What you have to do: Find the line with "At what coordinates" in the records below, then please transcribe it and every later line exactly, omitting the pictures and adding nothing.

========================

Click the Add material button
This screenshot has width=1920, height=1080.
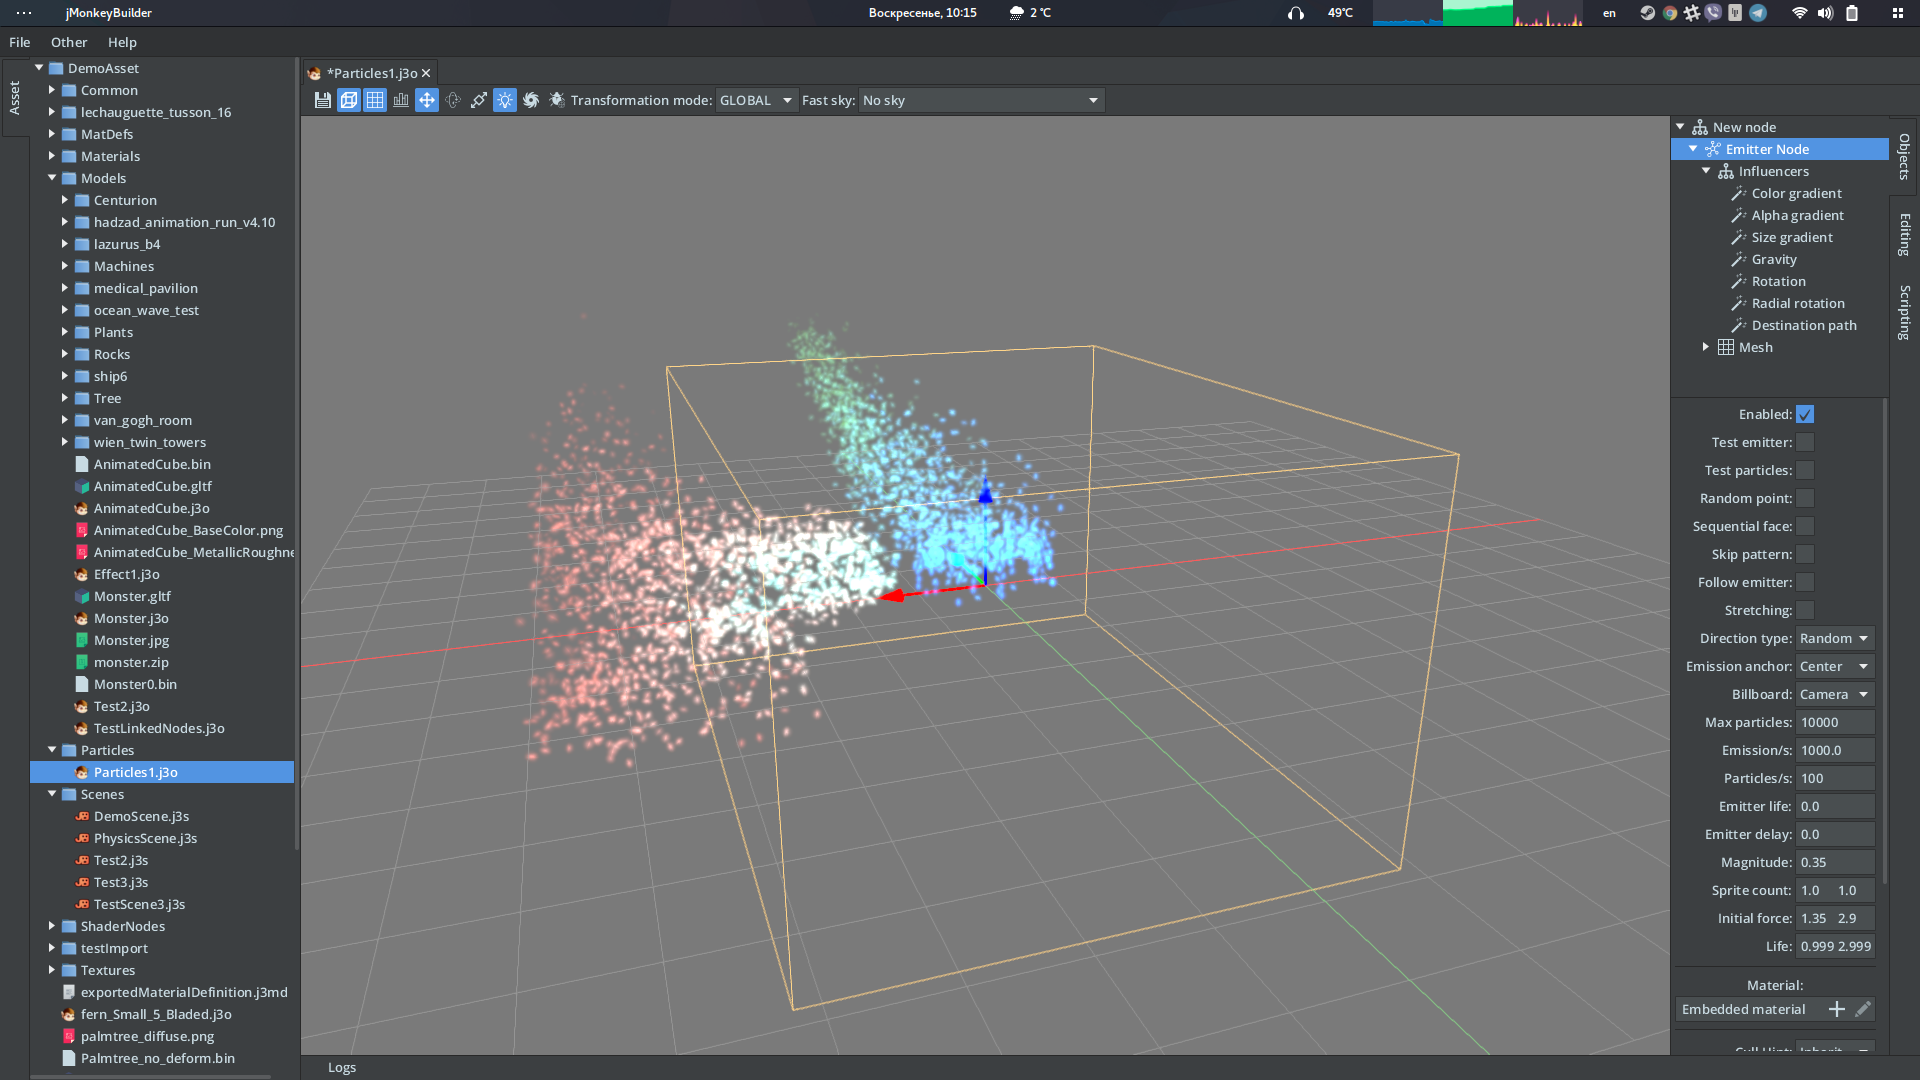point(1836,1010)

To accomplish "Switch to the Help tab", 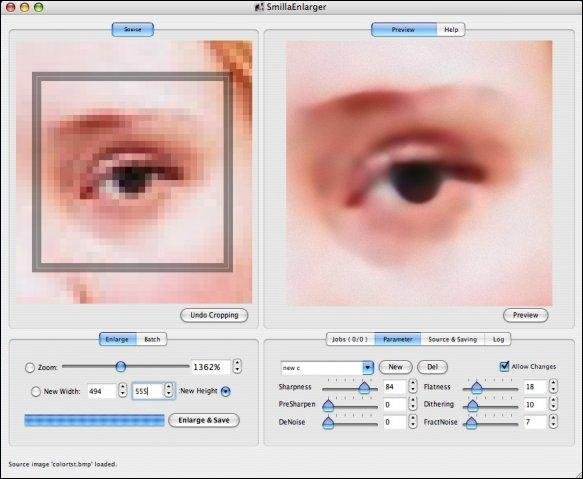I will coord(451,30).
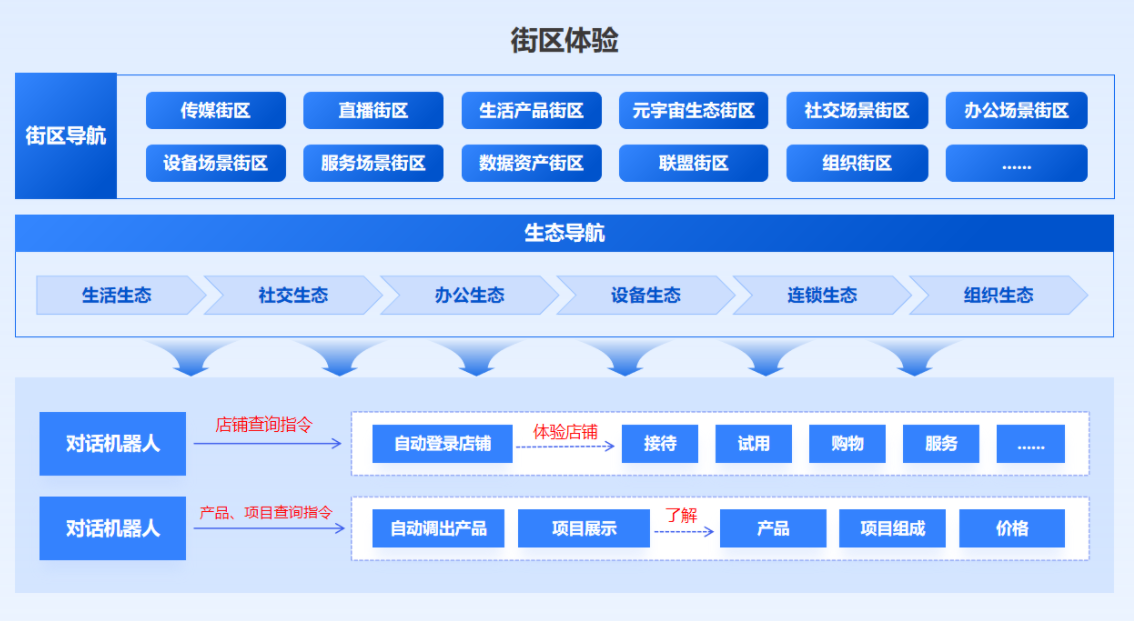Image resolution: width=1134 pixels, height=621 pixels.
Task: Select the 购物 button
Action: [847, 444]
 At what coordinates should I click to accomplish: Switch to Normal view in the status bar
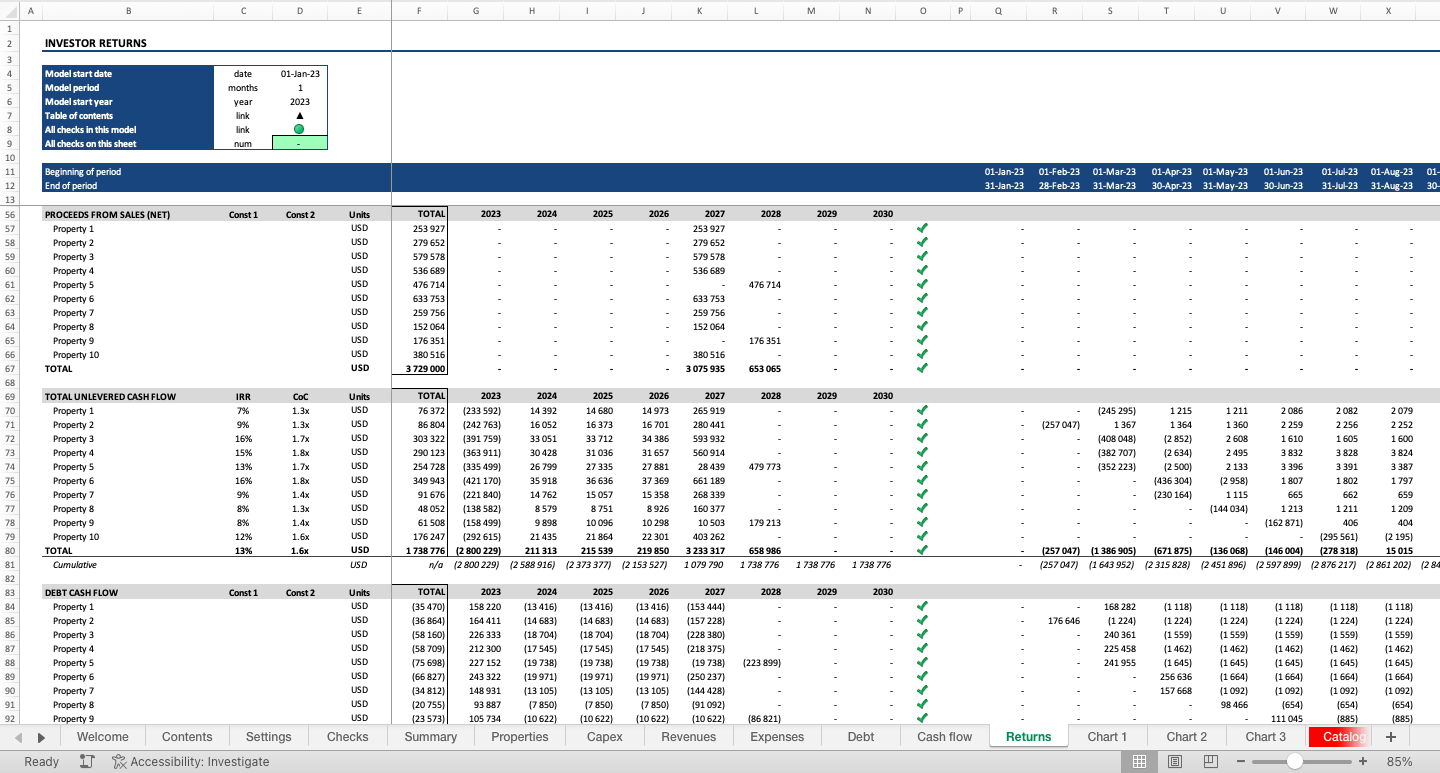tap(1139, 761)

========================

Result of this task:
 At what coordinates should I click to accomplish: Switch to Normal view in the status bar
tap(1139, 761)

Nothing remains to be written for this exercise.